[Jobs]
**a.** In the court ruling about the small temple Almirah, how much rent did the tenant pay?
**b.** Name every authority or court that the court ruling about the temple Almirah says has handled the eviction case.
**c.** Carry on the court ruling about the temple Almirah, picking up right after its last sentence.

[Passage provided]

1. The tenant-petitioner has filed this revision petition against the order of the Appellate Authority, Gurdaspur, dated 18th May, 1981 whereby the order of the Rent May, 1981 whereby the order of the Rent Controller dismissing the ejectment application, was set aside and an order of eviction was passed against him. The premises in dispute is a very small place which can more aptly be described as an Almirah constructed in the outer wall of a temple of goddess Devi fully described in site plan Ext. P-1. The landlord is the Manager (Mohitmam) of Mandir Devi in question, whereas the building in which the said Almirah is situate is owned by Devi Mandir. It was alleged in the ejectment application that the Almirah in question was erected for installation of an idol of God Bhairaon Ji. As the idol was not available and the Almirah was not to be put to use immediately, the same was let out to the petitioner at the rate of Rs. 35/- per month. Since the premises in dispute is now required for the purpose, it was built, i.e. for installing the Murti of Bhairon Ji, the ejectment was sought of the tenant under the East Punjab Urban Rent Restriction Act, 1949 (hereinafter referred to as the Act), it being required by the landlord for its own use and occupation. The tenant contested the application and pleaded that the premises in question is a shop which, being small in dimensions, looks like an Almirah and since the premises in dispute was let our for non-residential purpose, the building will be said to be a non-residential building and the landlord is not entitled to seek his ejectment on the ground of bona fide requirement for his own use and occupation.
2. On the pleadings of the parties, the Rent Controller framed the following issues:
1. Whether the premises in dispute are a residential building and are bona fide required by the applicant for the use and occupation of the temple, i.e., for the installation of the idol If so, its effect?
3. The Rent Controller came to the conclusion that the landlord has failed to prove that the premises in dispute which are in the nature of an Almirah, are being used for the purposes of residence and are residential premises. In other words, it came to the conclusion that the building is a non-residential one and, therefore, the ground of eviction on the basis of personal necessity is not available to the landlord. Consequently, the eviction petition was dismissed. On appeal, the Appellate Authority reversed this finding of the Rent Controller and came to the conclusion that the premises in question are an integral part of the temple of goddess Devi and there is no denying the fact that the substantial portion of the building of the temple is used as temple and, by no stretch of imagination, the activities of devotes of the temple could be described as a trade or business. This clearly shows that the temple is a residence of the goddess and as such the temple can hardly be described as a non-residential building. That being so, the small portion of the building, which was let out, even though for being used for trade or business purpose, will not make that portion as a non-residential building. It was further held that the demised premises are a residential building and the landlord requires them bona fide for personal use and occupation. As a result of this finding, the order of the Rent Controller was set aside and an order of eviction was passed against the tenant. Dissatisfied with the same, the tenant-petitioner has come up in revision in this Court.

[Extracted information]
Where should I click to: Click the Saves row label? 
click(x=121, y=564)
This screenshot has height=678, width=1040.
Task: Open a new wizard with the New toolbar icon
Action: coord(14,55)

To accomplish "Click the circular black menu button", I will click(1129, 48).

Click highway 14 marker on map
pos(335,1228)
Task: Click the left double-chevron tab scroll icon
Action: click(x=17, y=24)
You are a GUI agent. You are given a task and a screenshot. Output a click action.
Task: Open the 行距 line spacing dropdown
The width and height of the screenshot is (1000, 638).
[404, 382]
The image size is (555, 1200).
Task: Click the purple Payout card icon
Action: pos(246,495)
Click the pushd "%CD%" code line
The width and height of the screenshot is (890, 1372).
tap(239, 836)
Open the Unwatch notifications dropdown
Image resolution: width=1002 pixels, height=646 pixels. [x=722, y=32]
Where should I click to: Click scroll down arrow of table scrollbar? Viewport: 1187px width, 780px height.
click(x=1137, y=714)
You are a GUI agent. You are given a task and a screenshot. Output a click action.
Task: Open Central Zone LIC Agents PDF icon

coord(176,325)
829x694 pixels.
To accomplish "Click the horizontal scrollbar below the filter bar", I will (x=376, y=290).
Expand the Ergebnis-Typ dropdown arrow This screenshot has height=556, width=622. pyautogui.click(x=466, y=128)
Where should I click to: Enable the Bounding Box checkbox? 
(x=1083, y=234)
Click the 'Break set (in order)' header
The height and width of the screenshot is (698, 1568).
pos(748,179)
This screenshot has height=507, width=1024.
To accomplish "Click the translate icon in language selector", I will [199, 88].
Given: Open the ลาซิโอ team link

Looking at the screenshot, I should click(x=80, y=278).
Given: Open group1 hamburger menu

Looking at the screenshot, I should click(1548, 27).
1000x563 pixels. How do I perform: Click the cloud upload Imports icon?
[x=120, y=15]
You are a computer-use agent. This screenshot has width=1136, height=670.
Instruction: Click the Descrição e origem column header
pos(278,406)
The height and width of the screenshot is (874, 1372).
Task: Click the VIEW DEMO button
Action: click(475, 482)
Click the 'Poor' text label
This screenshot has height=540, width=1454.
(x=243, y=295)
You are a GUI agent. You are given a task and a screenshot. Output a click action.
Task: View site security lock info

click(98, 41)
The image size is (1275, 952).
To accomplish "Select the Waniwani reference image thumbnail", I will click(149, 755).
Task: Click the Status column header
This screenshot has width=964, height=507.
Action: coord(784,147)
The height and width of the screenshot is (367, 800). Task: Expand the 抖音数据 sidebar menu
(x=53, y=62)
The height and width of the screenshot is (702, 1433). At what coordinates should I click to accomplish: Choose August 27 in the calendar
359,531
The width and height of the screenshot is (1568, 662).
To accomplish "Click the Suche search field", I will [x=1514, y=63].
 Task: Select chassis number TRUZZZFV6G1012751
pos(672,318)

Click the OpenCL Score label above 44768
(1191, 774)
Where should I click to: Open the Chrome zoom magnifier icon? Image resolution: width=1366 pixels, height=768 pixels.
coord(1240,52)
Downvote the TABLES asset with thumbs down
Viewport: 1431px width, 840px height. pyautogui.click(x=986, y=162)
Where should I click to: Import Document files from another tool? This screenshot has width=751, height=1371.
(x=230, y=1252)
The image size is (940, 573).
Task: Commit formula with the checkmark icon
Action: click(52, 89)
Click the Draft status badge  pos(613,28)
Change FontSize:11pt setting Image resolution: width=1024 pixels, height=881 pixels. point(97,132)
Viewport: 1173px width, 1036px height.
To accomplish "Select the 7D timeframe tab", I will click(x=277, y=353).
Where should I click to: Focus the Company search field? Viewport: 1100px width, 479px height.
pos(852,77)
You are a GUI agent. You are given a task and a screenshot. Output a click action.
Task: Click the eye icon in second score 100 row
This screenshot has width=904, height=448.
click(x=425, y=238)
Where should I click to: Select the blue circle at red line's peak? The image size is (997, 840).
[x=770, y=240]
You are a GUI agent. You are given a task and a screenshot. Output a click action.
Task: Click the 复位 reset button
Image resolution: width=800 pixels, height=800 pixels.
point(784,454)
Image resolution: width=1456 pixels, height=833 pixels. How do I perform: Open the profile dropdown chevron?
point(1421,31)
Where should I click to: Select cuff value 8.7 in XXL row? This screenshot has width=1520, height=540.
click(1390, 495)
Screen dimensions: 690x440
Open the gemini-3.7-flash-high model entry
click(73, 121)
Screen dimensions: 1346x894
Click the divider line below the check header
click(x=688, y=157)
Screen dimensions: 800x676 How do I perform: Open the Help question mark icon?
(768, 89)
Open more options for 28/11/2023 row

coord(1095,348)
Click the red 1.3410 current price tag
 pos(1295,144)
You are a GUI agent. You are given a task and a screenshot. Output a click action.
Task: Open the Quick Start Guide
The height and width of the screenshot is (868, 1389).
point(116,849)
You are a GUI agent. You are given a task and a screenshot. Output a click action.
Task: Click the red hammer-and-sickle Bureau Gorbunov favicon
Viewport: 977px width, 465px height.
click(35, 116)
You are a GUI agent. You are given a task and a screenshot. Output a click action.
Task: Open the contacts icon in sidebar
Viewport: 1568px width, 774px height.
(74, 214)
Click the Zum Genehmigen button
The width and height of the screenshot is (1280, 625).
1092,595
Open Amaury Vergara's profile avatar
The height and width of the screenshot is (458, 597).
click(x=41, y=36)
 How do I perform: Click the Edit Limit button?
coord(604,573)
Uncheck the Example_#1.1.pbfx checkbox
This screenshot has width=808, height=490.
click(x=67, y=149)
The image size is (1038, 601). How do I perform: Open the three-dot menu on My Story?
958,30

[Answers to the tasks]
**a.** Rs. 35 per month.

**b.**
- The Rent Controller
- The Appellate Authority, Gurdaspur
- This Court, where the tenant filed the revision petition

**c.**
4. The only contention raised on behalf of the petitioner is that since the premises in dispute was let out for business purpose, the building will be termed as a non-residential building as defined in Section 2(d) of the Act. It was further contended that though the rented premises is an integral part of the temple but the definition of the building as given in Section 2(a) of the Act means any building or part of a building let for any purpose. Thus, the argument proceeds that the premises in dispute, though a part of the building, will be termed as non-residential building which has been defined as a building being used solely for the purpose of business or trade. According to the learned counsel, for the purpose of determining the nature of the building, only the premises rented out are to be seen and not the whole building of which it forms the part. In support of his contention, he referred to Rattan Lal v. Laxmi Devi, (1971) 73 Pun LR 86 ; T. Dakshinamoorthy v. Thulja Bai, AIR 1952 Mad 413 (FB) and Jagan Nath v. Sangrur Central Co-operative Bank Ltd., Tappa, District Barnala, 1980 Cur LJ (Civil) 254 (Punj & Har). On the other hand, the learned counsel for the landlord-respondent submitted that though 'building' means a part of the building let for any purpose also but it is to be read with the opening words of Section 2 of the Act which provides as under :--
'In this Act, unless there is anything repugnant in the subject or context,..........'
According to the learned counsel, when the nature of the building is to be determined for the purpose of ejectment as provided under Section 13 of the Act, then we are to see the building as a whole when the rented premises forms a part of the whole building. In support of this contention, reliance was placed on the Division Bench judgment of this Court reported as Sardarni Sampuran Kaur v. Sant Singh, 1982 Cur LJ (Civil) 233 : (AIR 1982 Punj & Har 245), wherein the judgment delivered by me rendered in Mulkh Raj v. Hari Chand, 1981 Cur LJ (Civil) 500, was approved.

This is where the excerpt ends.